Stateless LLM Contract #

The LLM is invoked statelessly. Each agent boundary enforces a hard context reset:

The worker process hosting the upstream agent is torn down before the downstream agent starts.
No messages, tool-call history, or in-memory state cross the boundary.
The downstream agent receives only its static system prompt and the upstream agent’s validated JSON output injected as the first user message.
Conversation memory, summarization, and cross-agent shared state are explicitly prohibited.

This design ensures reproducibility: given identical inputs, a deterministic temperature (≤ 0.2) and the same JSON payload will produce equivalent outputs. It also isolates failure domains — a hallucination in Stage 2 cannot corrupt Stage 1’s persisted artifact.

System Boundary #

In Scope #

Crawling private GitHub repositories via the GitHub MCP server (authenticated GitHub App token).
Generating structured test cases from repository analysis.
Generating Playwright (.spec.ts) or Maestro (.yaml) test files.
Opening a pull request on the target repository via the Git Trees API.
Persisting run state, stage state, artifacts, and approval records to Postgres.
Per-user sliding-window rate limiting and per-repo concurrency control via Valkey.

Explicit Non-Goals #

Test execution. AMTP never runs the generated test suite.
CI integration. AMTP does not trigger or monitor the repository’s own CI pipeline.
Merging pull requests. All merge decisions are delegated to humans and branch-protection rules.
Force-pushing. All Git writes use the non-destructive Trees API; no refs are force-updated.
Automated re-runs on stale base branch. A StaleBaseBranch failure terminates the run as 'failed'; recovery requires a new external webhook triggering a new run_id.
Bypassing branch protection. The provisioned GitHub App token holds no bypass_branch_protections permission.

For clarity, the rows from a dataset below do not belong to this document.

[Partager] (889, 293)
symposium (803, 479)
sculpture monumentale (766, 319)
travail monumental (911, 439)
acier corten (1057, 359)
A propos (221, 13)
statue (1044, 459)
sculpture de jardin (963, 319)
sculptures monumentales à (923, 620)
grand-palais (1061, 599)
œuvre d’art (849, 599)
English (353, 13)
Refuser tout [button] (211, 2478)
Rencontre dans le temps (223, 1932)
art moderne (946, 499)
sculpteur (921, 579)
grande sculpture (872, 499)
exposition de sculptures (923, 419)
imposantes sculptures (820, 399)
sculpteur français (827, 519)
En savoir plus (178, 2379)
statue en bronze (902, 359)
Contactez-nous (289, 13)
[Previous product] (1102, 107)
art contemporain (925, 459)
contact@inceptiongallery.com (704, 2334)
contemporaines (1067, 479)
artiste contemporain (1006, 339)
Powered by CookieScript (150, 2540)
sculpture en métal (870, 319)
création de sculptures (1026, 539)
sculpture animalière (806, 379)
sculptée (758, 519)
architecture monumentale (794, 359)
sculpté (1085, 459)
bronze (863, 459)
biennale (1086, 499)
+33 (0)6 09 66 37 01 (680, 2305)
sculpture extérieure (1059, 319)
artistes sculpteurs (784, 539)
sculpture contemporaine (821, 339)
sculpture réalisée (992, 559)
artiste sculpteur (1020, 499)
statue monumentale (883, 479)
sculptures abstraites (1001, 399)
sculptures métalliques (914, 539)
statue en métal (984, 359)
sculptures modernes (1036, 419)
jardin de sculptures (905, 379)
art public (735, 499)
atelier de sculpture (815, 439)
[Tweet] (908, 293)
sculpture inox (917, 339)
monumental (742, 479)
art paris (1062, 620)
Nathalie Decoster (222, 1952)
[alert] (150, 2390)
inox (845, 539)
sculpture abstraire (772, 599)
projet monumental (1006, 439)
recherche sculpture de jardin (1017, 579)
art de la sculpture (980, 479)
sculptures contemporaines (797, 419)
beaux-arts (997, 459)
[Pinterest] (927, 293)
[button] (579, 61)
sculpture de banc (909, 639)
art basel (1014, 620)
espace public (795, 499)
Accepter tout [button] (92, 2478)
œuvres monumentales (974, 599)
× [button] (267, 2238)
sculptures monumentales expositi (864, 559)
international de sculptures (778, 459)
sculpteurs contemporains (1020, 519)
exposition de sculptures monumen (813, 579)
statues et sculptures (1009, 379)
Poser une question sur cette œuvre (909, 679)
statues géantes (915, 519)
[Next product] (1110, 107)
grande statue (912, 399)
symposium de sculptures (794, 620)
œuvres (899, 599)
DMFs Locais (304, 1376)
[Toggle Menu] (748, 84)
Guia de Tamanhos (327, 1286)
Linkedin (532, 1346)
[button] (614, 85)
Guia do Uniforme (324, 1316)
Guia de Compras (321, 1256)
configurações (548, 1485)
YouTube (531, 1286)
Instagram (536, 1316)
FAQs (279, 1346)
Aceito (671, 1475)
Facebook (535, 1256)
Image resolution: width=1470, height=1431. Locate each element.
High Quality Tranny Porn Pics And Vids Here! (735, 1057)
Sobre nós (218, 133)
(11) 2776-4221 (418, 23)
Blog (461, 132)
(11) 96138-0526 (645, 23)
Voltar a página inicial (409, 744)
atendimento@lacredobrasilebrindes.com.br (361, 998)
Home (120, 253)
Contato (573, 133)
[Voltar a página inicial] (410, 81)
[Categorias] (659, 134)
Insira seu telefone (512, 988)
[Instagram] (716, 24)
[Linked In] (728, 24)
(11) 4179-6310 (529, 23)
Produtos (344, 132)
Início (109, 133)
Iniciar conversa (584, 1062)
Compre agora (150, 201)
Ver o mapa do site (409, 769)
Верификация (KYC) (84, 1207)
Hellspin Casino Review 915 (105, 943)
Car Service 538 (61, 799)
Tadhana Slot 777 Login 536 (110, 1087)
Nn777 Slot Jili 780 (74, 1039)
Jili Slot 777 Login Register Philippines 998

Supporting Infrastructure Summary #

Component	Technology	Role	Status
PostgreSQL 15	`postgres:15-alpine`	Primary persistence: runs, stages, artifacts, approvals	Implemented
PgBouncer 1.22	`edoburu/pgbouncer:1.22.1`	Connection pooling in transaction mode	Implemented
Flyway 10	`flyway/flyway:10-alpine`	Schema migration management (V1–V6)	Implemented
Valkey 8.0	`valkey/valkey:8.0`	MCP cache, rate-limit accounting, PR serialization lock	Implemented
Healthcheck	Node.js 20 / Express 4 / ioredis 5	Valkey write-availability probe; exposes `GET /health`	Implemented
Garage S3	Garage (S3-compatible API), port 3900	Test bundle storage, 7-day retention	Planned
Temporal	Temporal server + workers	Deterministic workflow orchestration	Planned
LLM Agents (3)	Repo Crawler, Test Case Generator, Test Engineer	Stateless LLM invocations with JSON Schema contracts	Planned
Observability	OTel Collector · Tempo 2.4 · Prometheus 2.52 · Grafana 10.4	LLM trace ingestion, token-accounting metrics, alerting	Implemented

The Observability plane is implemented and operational. LLM agents emit structured OpenTelemetry spans and token-count metrics through an OTel Collector, which routes traces to Grafana Tempo and metrics to Prometheus. A pre-built LLM Token Accounting dashboard in Grafana provides real-time token usage, P95 latency, and call-rate panels. See Observability for the full pipeline reference.